Dear Chair Warren and Ranking Member Kennedy:

On behalf of the Education Funding Committee of the Consumer Bankers Association (CBA), I am writing to share our views for the July 27, 2021 hearing entitled “Protecting Student Loan Borrowers and the Economy in Upcoming Transitions.” We appreciate the Subcommittee’s continued interest in student loan debt and share your concerns about the negative impacts excessive lending has had on students and their families. We note that the facts continue to show the student debt problem in this country is directly caused by unlimited lending done by the federal government without any regard for borrowers’ ability to repay. Unlimited federal lending simultaneously fuels the constant rise in higher education costs, especially for graduate programs. The best way to address excessive student loan debt and rising costs of postsecondary education is to reimpose reasonable and responsible limits on federal lending to guarantee every American access to higher education without providing a blank check for institutions to charge any price they choose.

CBA is the voice of the retail banking industry whose members operate in all 50 states, serve more than 150 million Americans, and collectively hold two-thirds of the country’s total depository assets. CBA members are also the private sector lenders that make the majority of private education loans to help families finance a postsecondary education. Over the course of this pandemic, our banks remain in strong financial condition and are stepping up to serve the needs of their customers and employees.
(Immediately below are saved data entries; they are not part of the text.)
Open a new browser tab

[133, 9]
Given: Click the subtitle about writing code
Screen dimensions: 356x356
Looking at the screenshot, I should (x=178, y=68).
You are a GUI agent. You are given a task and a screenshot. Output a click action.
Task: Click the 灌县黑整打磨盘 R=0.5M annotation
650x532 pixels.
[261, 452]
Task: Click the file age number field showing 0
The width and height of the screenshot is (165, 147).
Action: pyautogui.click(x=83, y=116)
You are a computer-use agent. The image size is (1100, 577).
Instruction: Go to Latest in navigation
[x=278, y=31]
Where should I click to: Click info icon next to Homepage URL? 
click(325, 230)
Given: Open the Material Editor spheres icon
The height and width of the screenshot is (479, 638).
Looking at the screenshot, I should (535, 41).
Federal student loan debt has ballooned in large part because many borrowers are not making progress repaying what they borrowed. Prior to the pandemic less than half of federal borrowers were paying even $1 monthly toward principal. In contrast, 98 percent of private student loan borrowers are successfully repaying their loans and on track to eliminate their education debt. This successful repayment rate has persisted year after year only dropping slightly during the COVID-19 pandemic-affected months in 2020; today we are proud to highlight that our borrowers have now returned to pre-COVID performance.

Federal student loans comprise 92 percent, or $1.57 trillion, of the total $1.7 trillion in outstanding student loan debt. Private student loans total $139 billion. Although federal loan payments have been paused since March 2020, lending is continuing and the total loan debt balance continues to increase. The federal government lends to undergraduate and graduate students and their families for any costs demanded from institutions of higher learning with minimal credit checks, no ability to repay analysis, and not even the straightforward Truth In Lending Act (TILA) disclosures required for any private loan. Any financial institution that tried to offer loans like these, with these terms, would rightly be prosecuted for predatory behavior.
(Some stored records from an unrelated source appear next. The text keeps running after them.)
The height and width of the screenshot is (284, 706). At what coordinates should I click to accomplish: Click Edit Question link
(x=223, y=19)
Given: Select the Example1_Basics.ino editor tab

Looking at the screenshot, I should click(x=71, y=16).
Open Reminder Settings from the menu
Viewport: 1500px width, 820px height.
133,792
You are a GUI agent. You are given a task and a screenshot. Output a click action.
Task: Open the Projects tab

The best consumer protection—and business practice for lenders—is to avoid saddling families with debt they cannot pay. The government has a responsibility to provide access to higher education to Americans regardless of financial situations, but that should be accompanied by some consideration for families’ ability to pay, as well as some limitation on borrowing to constrain prices. We think these practical solutions would go a long way towards easing the student debt problem in the future.
Private loans play an important role in providing access to higher education, typically supplementing federal aid and always involving a careful assessment of credit capacity and ability to pay. As witnessed by this pandemic and the observation that the portfolio of private loans has returned to pre-pandemic performance indicates the private banks offer the necessary flexibility and benefits to enable borrowers successfully navigate difficult financial times.

As the subcommittee considers what steps it can take to ease the problem of ballooning student loan debt, we urge you to work with your colleagues to consider responsible limits on PLUS borrowing and otherwise encourage colleges and other institutions to restrain their costs. Improved disclosure of terms and conditions for federal loans, like those required for private loans by the Truth in Lending Act, would also help and we encourage you to support swift passage of the Student Loan Disclosure Modernization Act (S. 1464), introduced by Senators Joe Manchin and Tim Scott.

Thank you for your consideration of our views and we remain eager to work with you on these important issues.